| ACTION ITEM A |
Name every rifle model mentioned in the passage below about the Alex-338 sniper rifle.
| ACTION ITEM B |
Carry on writing the passage about the Alex-338 sniper rifle below, starting right after its last sentence.

***** SELECTED EXTRACT *****

The model was publicly presented at the MSPO in Kielce, Poland in September 2008. The .338 Lapua Magnum version of the Bor is externally slightly different from the earlier 7.62 mm rifle . The lower assembly has a different shape. The Alex-338 weighs 6.5 kg without aiming optics and 7.3 kg with the standard Leupold telescopic sight mounted. It uses the same 5-round detachable box magazines as the Finnish Sako TRG-42 sniper rifle. Like the 7.62 mm Bor the Alex-338 shares some characteristics with the French PGM Précision PGM 338 rifles. The eventual introduction of weapons chambered for the specialized .338 Lapua Magnum rimless bottlenecked centerfire cartridge developed for military long-range sniper rifles will be a novelty in the Polish Armed Forces.

***** INFORMATION SHOWN *****

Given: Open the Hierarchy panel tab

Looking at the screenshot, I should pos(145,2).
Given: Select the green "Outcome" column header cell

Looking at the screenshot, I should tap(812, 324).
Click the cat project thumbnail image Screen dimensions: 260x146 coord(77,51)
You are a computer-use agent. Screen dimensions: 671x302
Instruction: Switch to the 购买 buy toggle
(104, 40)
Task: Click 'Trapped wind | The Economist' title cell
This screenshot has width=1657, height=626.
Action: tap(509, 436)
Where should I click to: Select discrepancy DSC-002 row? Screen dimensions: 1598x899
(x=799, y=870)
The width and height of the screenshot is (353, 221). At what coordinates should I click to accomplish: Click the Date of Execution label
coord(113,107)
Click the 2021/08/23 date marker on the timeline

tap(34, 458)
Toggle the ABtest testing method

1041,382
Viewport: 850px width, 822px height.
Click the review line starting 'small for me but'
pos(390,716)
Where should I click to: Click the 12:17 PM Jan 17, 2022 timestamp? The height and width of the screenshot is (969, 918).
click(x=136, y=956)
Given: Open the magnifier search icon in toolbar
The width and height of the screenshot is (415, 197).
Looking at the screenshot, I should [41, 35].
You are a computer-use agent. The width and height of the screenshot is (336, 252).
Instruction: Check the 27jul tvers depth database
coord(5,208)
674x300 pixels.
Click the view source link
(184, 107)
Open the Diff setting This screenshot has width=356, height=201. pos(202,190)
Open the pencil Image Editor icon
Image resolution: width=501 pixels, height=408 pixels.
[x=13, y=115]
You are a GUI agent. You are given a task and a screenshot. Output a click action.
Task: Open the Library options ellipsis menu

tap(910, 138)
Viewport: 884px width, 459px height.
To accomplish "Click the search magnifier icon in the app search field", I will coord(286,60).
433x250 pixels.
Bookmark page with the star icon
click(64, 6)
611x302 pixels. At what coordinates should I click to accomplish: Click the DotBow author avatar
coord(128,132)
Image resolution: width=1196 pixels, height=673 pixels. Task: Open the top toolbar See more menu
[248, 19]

*****

| REPLY A |
- Bor (7.62 mm)
- Alex-338
- Sako TRG-42
- PGM Précision PGM 338

| REPLY B |
===Alex Tactical Sport 308 Winchester===
The Alex Tactical Sport .308 Winchester is a variant based on the Polish Armed Forces’ 7.62×51mm NATO Bor rifle. It is chambered for the .308 Winchester cartridge—which is very similar to the 7.62×51mm NATO cartridge—and is intended for the civilian market. As such, the Alex Tactical Sport has been adapted to meet the needs of sportsmen and law enforcement, with a simplified design that reduces the number of rifle components. The rifle weighs 5.3 kg, features a 660 mm barrel, and is fed by a double-stack 10-round box magazine. It was presented to the shooting public from 8–11 March 2013 at the IWA & OutdoorClassics fair in Nuremberg.

==Users==
- Nigeria – unknown amount of Alex-338 rifle
- POL – 196 examples of Alex rifle in use and 657 examples ordered.